Metagenomics offers access to microbial communities, which are difficult or impossible to study under laboratory conditions [1]. It is on its way to establish itself as a common laboratory method in many contexts [2]. This was possible due to a number of novel sequencing technologies next-generation sequencing technologies, coming up during the last decade and allowing for cheap and quick sequencing of nucleic acids [3]. The lengths of resulting sequence reads range between less than hundred and around thousand nucleotides. Low sequencing coverage, which is typical for the genomes of most of the community members, considerably limits their assembly. The short lengths of single reads and most contigs complicate one of the primary data analysis tasks: the taxonomic classification of metagenomic sequences. Thereby, sequence similarity or sequence composition can be utilized to determine from which organism a particular sequence is derived. However, no single generally accepted method exists. On the contrary, there is a substantial and still growing number of bioinformatics tools for this task [4]. Not always is the latest tool the greatest one, and many tools do not provide optimal classification results in particular cases. For the researcher it is important to choose the analysis tool wisely to prevent poor classification results. For example, if a sequence can't be classified correctly, it is more reasonable that it remains unclassified than if it is wrongly classified.

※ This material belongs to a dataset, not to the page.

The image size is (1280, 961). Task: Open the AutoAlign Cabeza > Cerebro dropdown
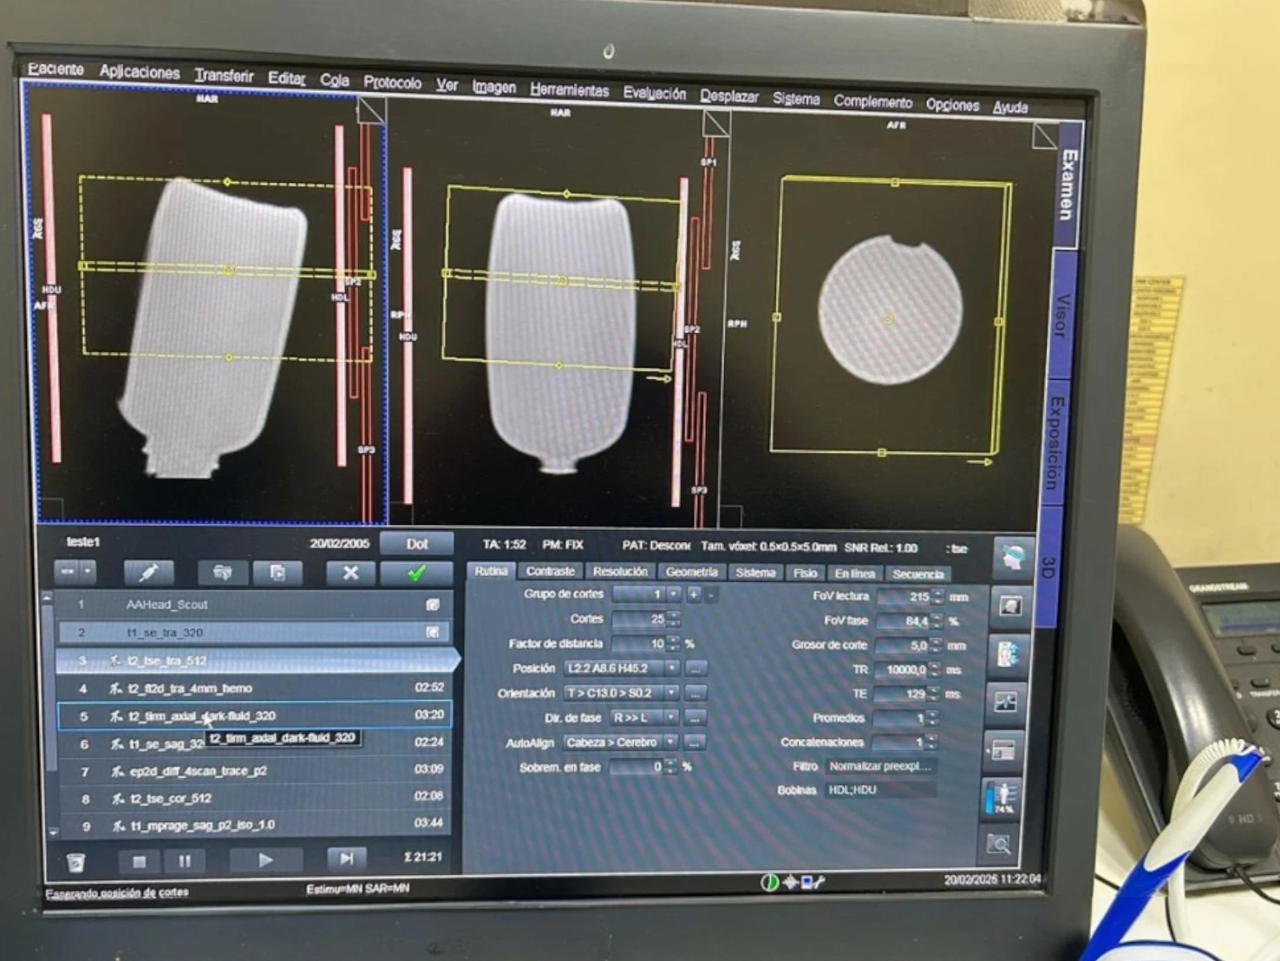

However these choices are often made deliberately, as a rich empirical basis of evidence apart from the researchers own expert knowledge is lacking. To address this problem and facilitate a well-founded tool selection, we propose a computational framework allowing for the evaluation of taxonomic different classification methods in terms of their predictive performance. The framework allows the simulation of defined metagenomic communities, which are then classified by multiple tools. If possible, the test data are separated from the training data and reference sequence databases, so that the

classification is unbiased. The outcome of this classification step can be evaluated by counting the false and true positives and the false and true negatives and by calculating the sensitivity and selectivity of the single tools. The framework is written in Python. It is modular, allowing for an easy integration of new tools. We are going to present the classification results of several simulated metagenomes, differing with respect to multiple parameters: the taxonomic complexity (number of different species represented), the taxonomic "novelty" (a lack of close relatives in training data or reference databases) of particular organisms, the sequencing technology and the associated read length. Is noteworthy that different tools can deliver substantially differing results on the same dataset. For example, our results show that in case of taxonomic novelty some tools, which may work well otherwise, turn out to be completely unreliable. This is especially true for composition-based classification algorithms. Similarity-based approaches, on the other hand, mostly suffer from incomplete or erroneous databases. While most tools for taxonomic classification are best suited for prokaryotic genomes, we have also investigated the applicability of such tools to eukaryotic genomes, viral genomes and plasmids. A future aim of the study is to test whether an integrative scoring of the results of multiple tools would have the potential to increase the prediction confidence. References [1] P. Hugenholtz et al. (1998) Hugenholtz, P., Goebel, B.M., Pace, N.R., 1998. Impact of Culture-Independent Studies on the Emerging Phylogenetic View of Bacterial Diversity. J Bacteriol 180, 47654774. [2] T. Thomas et al. (2012) Metagenomics - a guide from sampling to data analysis. Microb Inform Exp 2, 3. [3] M. L. Metzker (2010) Sequencing technologies - the next generation. Nat. Rev. Genet. 11, 3146. [4] S. S. Mande et al. (2012) Classification of metagenomic sequences: methods and challenges. Brief. Bioinformatics 13, 669681.